Creating Indexes | DB2 Developers Guide (5th Edition)

< Day Day Up >

A proper indexing strategy can be the most important factor to ensure optimal performance of DB2 applications. However, indexing is most likely improperly implemented at most DB2 sites. This is due to the nature of database development. Database objects typically are created near the beginning of a project ”after the logical data model has been transformed into a physical database design, but before any application code or SQL has been written. So the DBA takes an initial best guess at creating some indexes on each table. Of course, indexes are best designed based on how the data will be accessed. Without the SQL, proper indexes cannot be created. Therefore, as the development process progresses an iterative approach is taken to index creation. New indexes are created to support new queries; old indexes are removed if they are not being used. Such an approach is fraught with potential problems, but such is life.

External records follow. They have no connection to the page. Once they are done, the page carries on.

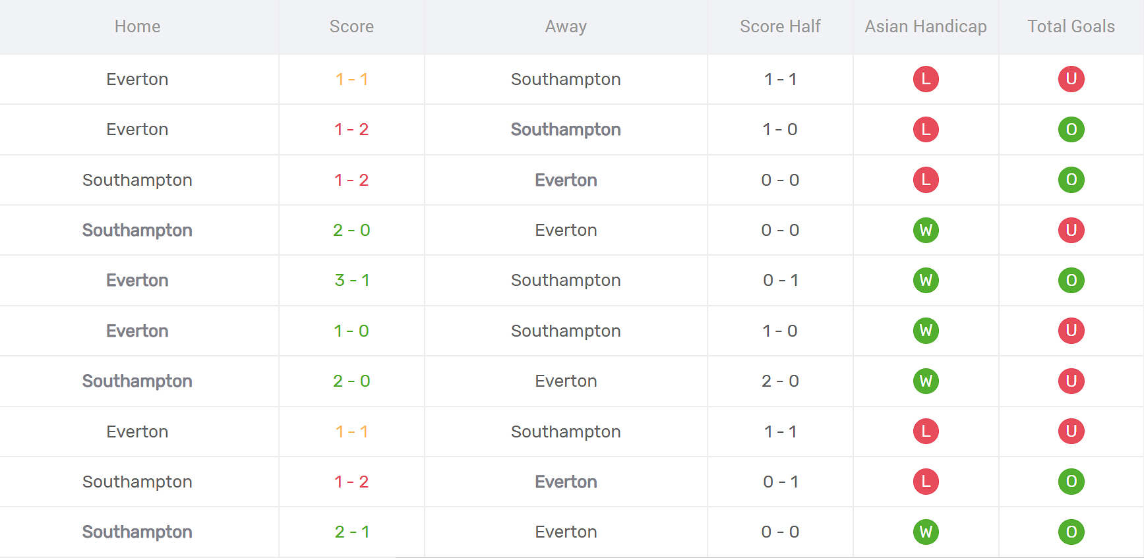Select the Away column header
1144x558 pixels.
(x=566, y=26)
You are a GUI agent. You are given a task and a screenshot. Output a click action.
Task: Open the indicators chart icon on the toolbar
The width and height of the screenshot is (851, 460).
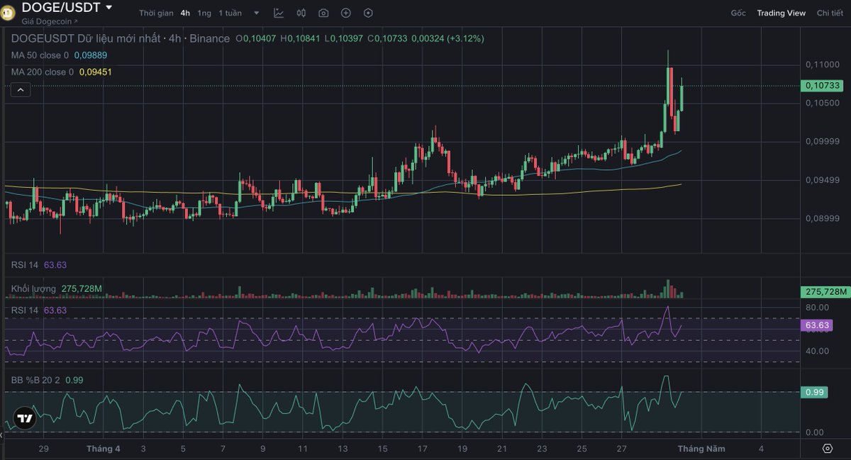(279, 13)
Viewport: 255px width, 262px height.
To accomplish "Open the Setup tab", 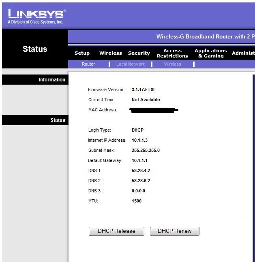I will (x=82, y=53).
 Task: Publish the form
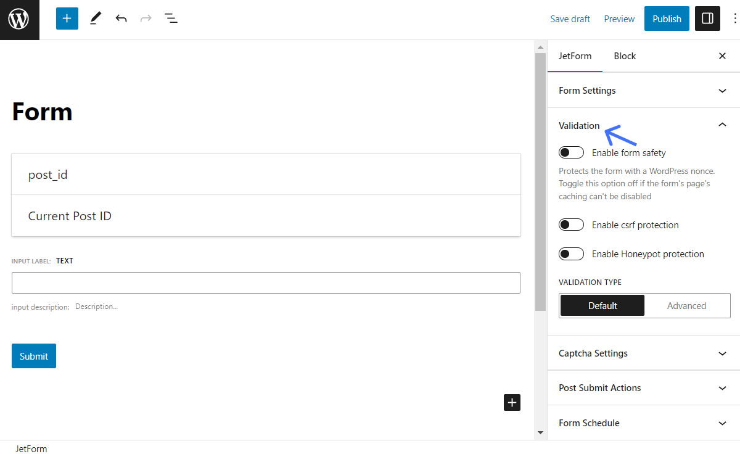[x=667, y=19]

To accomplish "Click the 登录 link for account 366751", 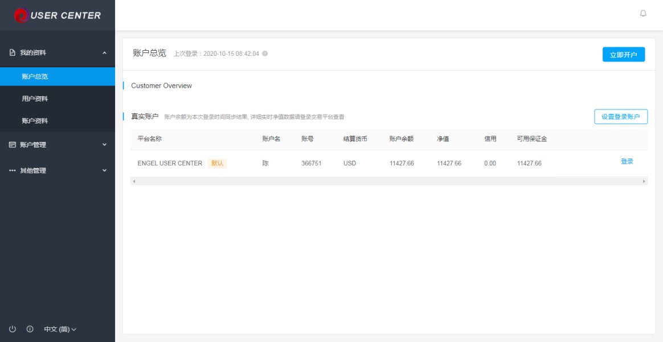I will pos(627,161).
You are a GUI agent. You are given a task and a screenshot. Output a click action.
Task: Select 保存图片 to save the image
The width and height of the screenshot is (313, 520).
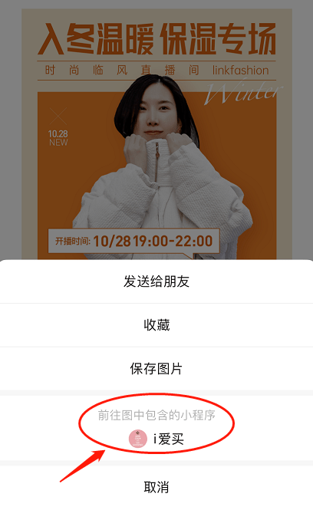pos(157,369)
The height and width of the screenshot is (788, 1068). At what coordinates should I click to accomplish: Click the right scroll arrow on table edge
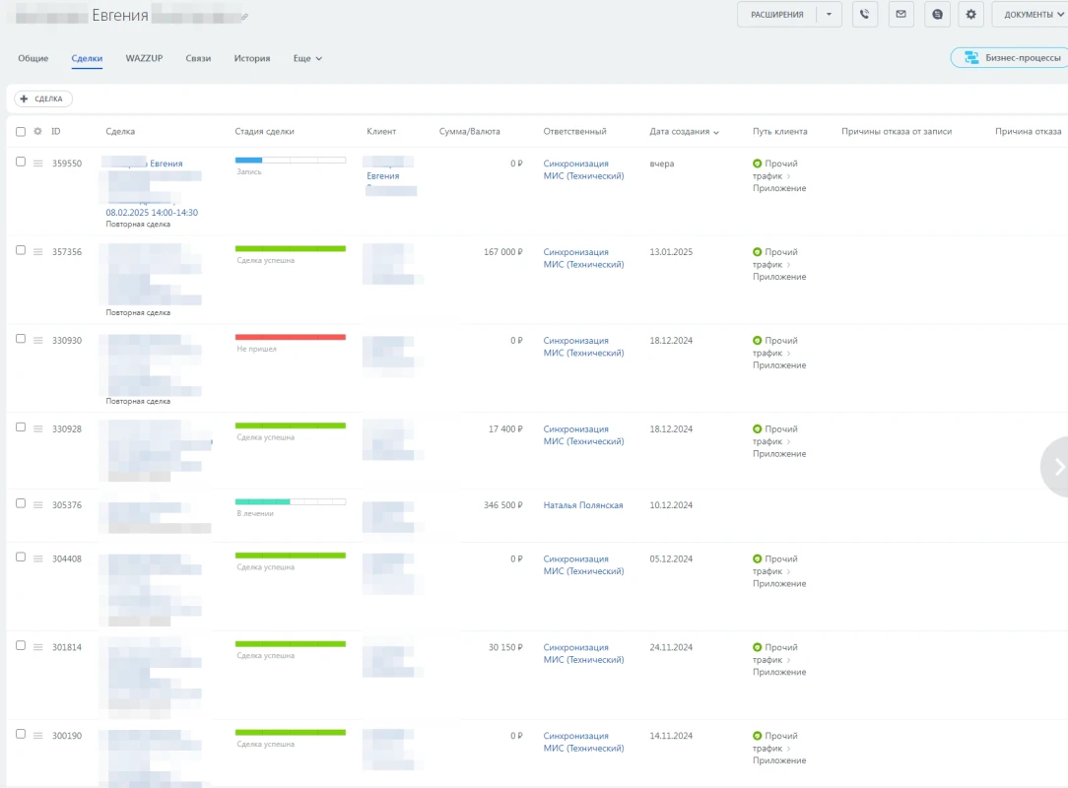[1058, 467]
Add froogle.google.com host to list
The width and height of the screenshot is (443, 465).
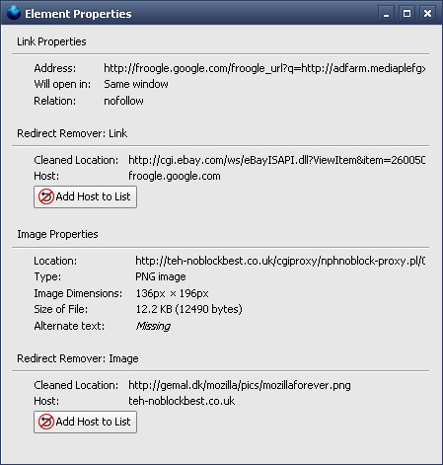pos(85,196)
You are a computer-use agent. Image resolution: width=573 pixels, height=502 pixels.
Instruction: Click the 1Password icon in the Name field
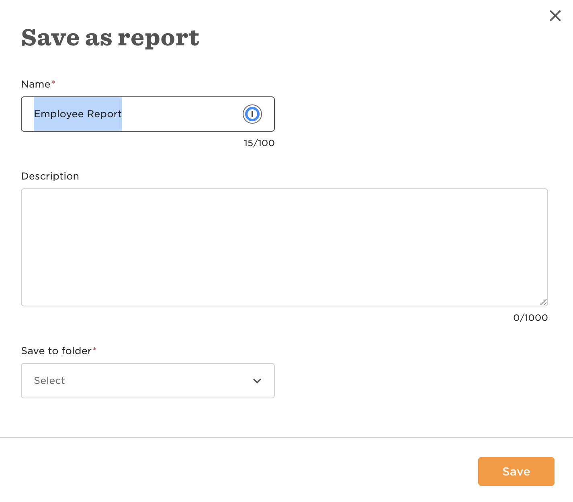coord(252,114)
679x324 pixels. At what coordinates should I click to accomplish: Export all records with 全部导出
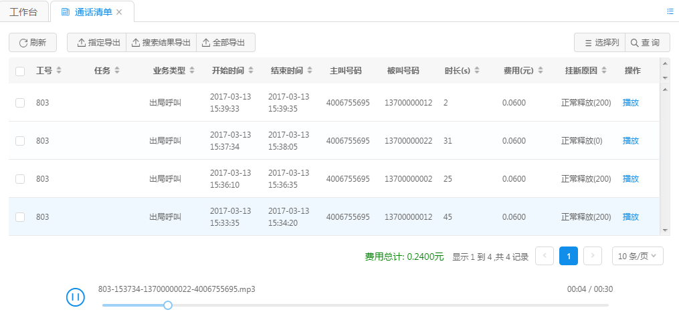tap(225, 43)
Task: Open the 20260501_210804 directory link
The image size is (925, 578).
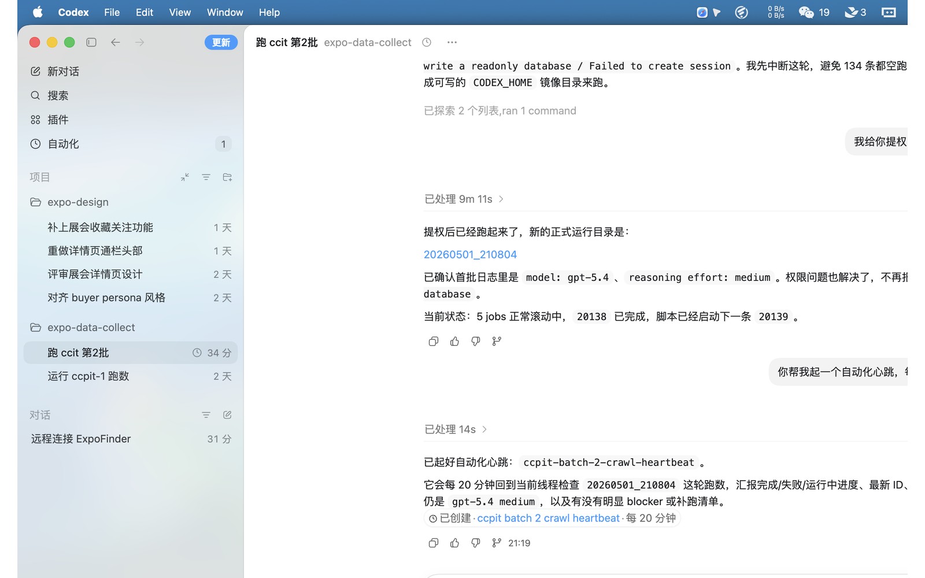Action: 470,254
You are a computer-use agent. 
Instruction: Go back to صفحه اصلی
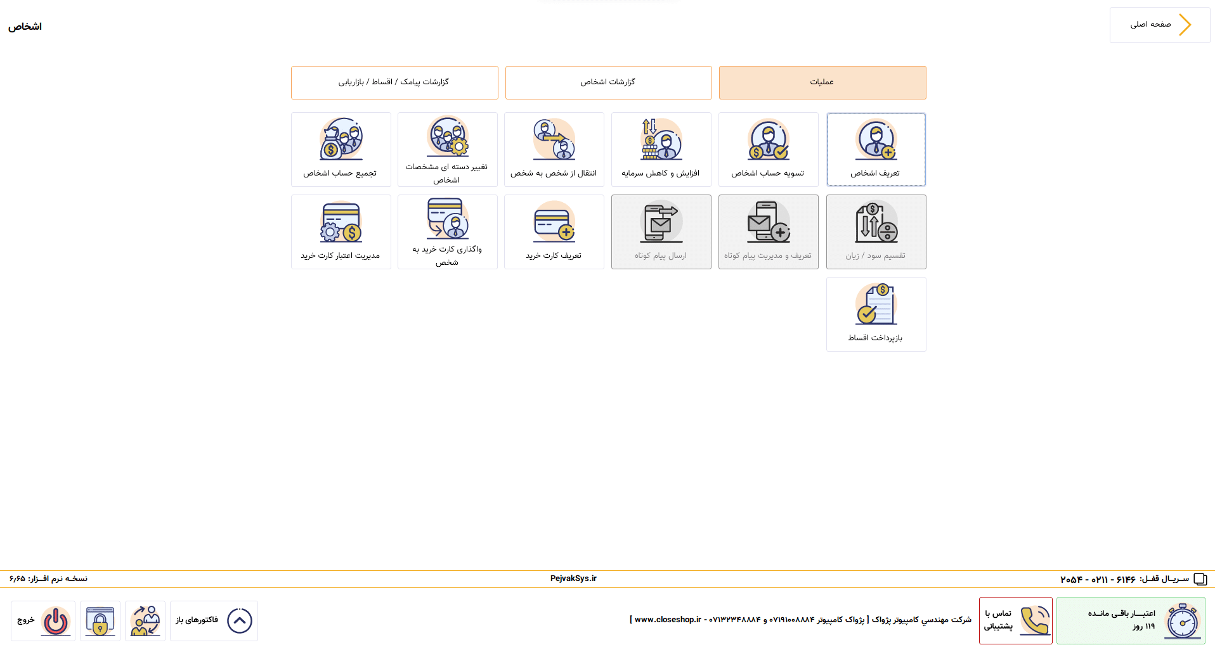1159,25
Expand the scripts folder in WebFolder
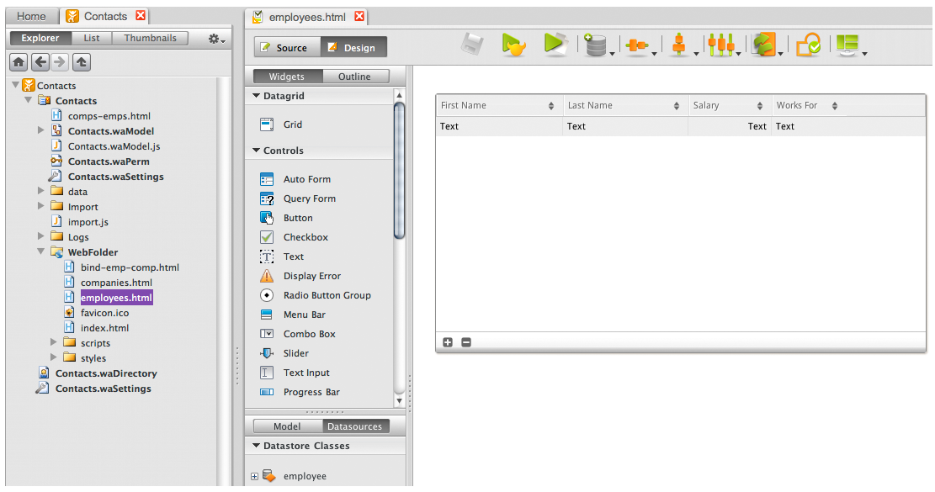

Indexes should be created to match the predicates of your most important and frequently executed SQL statements. When DB2 accesses data using an index, it can be much more efficient than scanning an entire table for the row(s) that apply. For example, consider the following SQL statement:

 SELECT FIRSTNME, MIDINIT, LASTNAME, WORKDEPT,        PHONENO, SALARY FROM   DSN8810.EMP WHERE  EDLEVEL = 2 AND    BONUS > 100.00;

If there are no indexes defined on the EMP table, DB2 will have to search every row of the table, looking for employees with an education level of 2 and a bonus greater than $100.00. But if we define an index on the table ”on either or both of the two columns in the predicates ”then DB2 can use the index to find the qualifying rows. This should reduce I/O and improve performance.

An index on EDLEVEL , BONUS would be the most beneficial for this query. DB2 can match on the equality predicate and scan on the range ( > ) predicate. So, DB2 can use the index to match the value of EDLEVEL and scan for BONUS values.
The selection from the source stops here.